▸ Work task:
The result should be every line that contains the word "star", taken from the material.
─── Entries supplied
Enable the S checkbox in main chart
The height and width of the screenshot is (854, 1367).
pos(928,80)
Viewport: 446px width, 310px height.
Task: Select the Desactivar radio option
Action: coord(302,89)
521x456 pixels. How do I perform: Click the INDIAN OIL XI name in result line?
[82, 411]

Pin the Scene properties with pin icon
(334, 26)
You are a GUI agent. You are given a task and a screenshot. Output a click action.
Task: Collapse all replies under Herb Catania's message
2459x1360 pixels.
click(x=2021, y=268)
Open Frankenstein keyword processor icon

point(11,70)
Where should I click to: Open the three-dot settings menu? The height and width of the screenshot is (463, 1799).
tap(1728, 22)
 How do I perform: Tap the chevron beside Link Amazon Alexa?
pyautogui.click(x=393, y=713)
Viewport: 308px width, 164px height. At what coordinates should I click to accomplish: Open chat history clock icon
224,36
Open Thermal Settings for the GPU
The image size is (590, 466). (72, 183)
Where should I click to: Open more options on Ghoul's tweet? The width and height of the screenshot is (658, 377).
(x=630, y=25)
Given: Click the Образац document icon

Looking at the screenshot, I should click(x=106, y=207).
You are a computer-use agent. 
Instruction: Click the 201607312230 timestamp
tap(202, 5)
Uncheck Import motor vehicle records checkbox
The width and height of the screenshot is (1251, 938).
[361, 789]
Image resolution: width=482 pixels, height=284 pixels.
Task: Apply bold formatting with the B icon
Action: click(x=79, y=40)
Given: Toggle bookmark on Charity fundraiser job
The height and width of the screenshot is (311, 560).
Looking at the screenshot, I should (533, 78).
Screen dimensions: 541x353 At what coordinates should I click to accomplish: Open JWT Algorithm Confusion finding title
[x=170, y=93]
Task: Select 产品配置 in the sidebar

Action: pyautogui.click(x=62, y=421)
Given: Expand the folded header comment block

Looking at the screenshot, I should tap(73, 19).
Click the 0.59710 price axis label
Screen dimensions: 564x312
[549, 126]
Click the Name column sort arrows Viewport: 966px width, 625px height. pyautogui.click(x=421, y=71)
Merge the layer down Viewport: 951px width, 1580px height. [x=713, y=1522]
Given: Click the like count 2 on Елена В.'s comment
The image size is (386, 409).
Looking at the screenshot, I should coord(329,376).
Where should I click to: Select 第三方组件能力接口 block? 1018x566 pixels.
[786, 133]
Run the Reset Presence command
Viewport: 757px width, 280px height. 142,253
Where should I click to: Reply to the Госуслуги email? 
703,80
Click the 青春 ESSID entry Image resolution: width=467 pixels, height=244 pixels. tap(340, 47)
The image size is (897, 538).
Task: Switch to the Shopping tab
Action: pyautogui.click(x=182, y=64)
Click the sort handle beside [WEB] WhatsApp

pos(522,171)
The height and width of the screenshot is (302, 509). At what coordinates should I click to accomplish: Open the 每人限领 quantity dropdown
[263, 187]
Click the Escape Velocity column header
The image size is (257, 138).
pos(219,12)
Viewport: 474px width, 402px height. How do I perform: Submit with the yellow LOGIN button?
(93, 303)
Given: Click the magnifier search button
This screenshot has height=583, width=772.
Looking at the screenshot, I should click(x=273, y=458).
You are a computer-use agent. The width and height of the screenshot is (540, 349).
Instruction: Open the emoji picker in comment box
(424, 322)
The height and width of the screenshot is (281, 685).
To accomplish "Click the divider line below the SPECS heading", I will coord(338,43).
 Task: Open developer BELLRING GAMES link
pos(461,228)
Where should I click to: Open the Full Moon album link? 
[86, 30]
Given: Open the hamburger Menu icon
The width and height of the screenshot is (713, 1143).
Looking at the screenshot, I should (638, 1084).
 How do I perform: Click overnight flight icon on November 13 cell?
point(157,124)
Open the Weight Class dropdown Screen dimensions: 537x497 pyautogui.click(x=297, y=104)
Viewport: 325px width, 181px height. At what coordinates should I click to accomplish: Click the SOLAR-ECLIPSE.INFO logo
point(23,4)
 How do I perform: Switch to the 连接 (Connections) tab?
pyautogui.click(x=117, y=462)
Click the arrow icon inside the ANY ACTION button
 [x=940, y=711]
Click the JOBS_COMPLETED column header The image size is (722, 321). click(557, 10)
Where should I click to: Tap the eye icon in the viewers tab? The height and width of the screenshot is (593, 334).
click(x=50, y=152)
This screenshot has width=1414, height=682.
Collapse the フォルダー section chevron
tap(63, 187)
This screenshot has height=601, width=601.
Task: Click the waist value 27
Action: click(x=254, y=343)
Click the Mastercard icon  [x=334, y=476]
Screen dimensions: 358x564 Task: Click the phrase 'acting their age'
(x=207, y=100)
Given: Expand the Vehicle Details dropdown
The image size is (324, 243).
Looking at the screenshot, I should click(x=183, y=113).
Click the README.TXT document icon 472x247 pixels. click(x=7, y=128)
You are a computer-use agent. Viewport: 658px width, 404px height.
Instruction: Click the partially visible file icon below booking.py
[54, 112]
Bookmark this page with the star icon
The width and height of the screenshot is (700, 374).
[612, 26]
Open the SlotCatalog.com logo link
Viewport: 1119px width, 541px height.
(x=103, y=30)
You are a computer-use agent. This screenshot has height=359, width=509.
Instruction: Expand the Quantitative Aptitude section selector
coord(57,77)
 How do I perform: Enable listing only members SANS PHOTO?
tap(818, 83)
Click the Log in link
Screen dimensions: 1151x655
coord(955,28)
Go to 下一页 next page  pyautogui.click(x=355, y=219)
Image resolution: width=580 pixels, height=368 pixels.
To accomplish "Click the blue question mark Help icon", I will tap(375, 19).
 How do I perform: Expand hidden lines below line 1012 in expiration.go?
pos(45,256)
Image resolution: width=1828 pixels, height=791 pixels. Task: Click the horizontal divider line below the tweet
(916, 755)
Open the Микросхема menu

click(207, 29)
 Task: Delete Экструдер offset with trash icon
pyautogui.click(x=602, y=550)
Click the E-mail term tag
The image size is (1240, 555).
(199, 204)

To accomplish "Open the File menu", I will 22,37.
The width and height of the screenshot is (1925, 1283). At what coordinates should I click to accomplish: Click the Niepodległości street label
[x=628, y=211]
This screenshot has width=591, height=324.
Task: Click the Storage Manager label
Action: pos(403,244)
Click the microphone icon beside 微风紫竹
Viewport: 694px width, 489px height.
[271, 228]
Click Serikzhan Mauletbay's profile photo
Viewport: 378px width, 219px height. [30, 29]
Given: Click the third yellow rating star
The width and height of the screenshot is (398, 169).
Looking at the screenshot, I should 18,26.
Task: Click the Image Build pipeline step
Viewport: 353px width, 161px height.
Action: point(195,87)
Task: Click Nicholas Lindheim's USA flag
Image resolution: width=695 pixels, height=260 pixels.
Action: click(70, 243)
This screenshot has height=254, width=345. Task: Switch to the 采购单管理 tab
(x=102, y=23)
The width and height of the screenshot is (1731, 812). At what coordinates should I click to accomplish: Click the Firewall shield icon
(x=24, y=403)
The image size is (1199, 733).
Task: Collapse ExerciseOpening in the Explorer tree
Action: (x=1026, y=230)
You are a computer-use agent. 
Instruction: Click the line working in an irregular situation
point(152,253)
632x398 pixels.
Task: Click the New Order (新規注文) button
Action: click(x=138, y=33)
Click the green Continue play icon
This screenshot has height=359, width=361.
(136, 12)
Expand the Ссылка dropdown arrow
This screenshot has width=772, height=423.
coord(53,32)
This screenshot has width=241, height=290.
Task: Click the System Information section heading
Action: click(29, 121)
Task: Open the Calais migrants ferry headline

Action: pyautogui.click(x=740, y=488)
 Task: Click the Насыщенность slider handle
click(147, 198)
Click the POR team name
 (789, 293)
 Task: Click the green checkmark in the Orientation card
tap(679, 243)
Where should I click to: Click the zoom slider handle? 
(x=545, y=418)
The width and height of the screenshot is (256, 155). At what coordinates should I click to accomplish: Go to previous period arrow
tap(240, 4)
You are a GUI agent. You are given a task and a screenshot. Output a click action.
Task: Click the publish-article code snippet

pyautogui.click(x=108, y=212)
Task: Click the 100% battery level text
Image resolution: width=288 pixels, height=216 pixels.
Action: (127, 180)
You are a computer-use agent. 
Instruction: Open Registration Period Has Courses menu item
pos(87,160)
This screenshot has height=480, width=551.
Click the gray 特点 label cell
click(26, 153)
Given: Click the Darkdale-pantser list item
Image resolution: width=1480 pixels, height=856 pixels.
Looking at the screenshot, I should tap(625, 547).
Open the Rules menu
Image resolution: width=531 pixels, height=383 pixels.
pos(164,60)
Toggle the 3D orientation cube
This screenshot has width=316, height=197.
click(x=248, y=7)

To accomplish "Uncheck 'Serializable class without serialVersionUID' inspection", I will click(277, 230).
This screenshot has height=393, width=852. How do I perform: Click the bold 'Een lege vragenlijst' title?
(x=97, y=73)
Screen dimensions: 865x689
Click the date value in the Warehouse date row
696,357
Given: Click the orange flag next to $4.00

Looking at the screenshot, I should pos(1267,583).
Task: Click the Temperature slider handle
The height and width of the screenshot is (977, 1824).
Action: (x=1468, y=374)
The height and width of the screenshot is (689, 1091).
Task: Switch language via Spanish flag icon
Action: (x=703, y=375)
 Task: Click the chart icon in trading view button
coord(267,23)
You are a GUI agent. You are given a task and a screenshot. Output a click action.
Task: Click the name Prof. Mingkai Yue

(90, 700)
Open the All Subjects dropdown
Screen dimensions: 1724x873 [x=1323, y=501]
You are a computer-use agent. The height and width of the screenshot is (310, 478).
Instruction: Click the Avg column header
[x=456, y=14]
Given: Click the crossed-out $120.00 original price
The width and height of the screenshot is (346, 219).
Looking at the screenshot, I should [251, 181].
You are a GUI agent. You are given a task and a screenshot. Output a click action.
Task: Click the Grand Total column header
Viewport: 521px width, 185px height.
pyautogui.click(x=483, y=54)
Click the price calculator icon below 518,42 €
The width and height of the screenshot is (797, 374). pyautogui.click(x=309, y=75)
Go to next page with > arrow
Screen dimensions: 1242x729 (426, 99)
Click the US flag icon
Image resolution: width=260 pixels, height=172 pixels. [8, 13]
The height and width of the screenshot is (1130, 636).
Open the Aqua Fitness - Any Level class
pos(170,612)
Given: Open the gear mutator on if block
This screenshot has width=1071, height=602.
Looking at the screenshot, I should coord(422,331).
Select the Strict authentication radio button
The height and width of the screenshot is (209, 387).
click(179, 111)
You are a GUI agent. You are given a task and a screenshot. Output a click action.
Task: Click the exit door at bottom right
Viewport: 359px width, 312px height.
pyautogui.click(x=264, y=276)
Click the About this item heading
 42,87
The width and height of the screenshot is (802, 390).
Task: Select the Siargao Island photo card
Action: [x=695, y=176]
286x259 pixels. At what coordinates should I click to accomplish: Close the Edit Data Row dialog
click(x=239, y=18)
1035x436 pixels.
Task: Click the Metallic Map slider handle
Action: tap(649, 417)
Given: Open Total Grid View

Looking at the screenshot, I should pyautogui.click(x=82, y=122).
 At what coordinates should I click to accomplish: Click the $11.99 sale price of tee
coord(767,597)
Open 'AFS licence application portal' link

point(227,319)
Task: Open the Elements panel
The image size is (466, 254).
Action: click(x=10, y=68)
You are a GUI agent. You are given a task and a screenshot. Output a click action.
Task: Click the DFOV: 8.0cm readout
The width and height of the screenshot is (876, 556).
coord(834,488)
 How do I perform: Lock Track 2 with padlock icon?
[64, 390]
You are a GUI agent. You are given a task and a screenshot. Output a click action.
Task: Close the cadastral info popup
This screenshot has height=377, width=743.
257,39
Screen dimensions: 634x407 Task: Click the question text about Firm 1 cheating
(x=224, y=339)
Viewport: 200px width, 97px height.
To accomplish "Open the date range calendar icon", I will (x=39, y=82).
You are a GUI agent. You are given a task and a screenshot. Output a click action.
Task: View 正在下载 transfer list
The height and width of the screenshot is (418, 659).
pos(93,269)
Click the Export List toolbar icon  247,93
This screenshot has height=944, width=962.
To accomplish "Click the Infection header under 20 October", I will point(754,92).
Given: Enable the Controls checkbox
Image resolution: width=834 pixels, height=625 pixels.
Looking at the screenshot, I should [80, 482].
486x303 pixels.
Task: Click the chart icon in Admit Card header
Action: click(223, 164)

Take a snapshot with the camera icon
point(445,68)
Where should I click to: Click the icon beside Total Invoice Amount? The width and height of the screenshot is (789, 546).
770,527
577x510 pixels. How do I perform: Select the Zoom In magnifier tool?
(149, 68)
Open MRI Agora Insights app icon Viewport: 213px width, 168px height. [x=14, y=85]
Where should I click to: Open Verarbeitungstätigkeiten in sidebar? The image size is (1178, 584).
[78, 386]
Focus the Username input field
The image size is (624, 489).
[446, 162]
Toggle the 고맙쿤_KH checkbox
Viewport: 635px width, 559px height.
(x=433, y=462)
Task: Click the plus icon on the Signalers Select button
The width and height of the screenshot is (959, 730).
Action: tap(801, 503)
──────
▸ Written response:
Bookmark this page with the star icon
Given: Click the third yellow rating star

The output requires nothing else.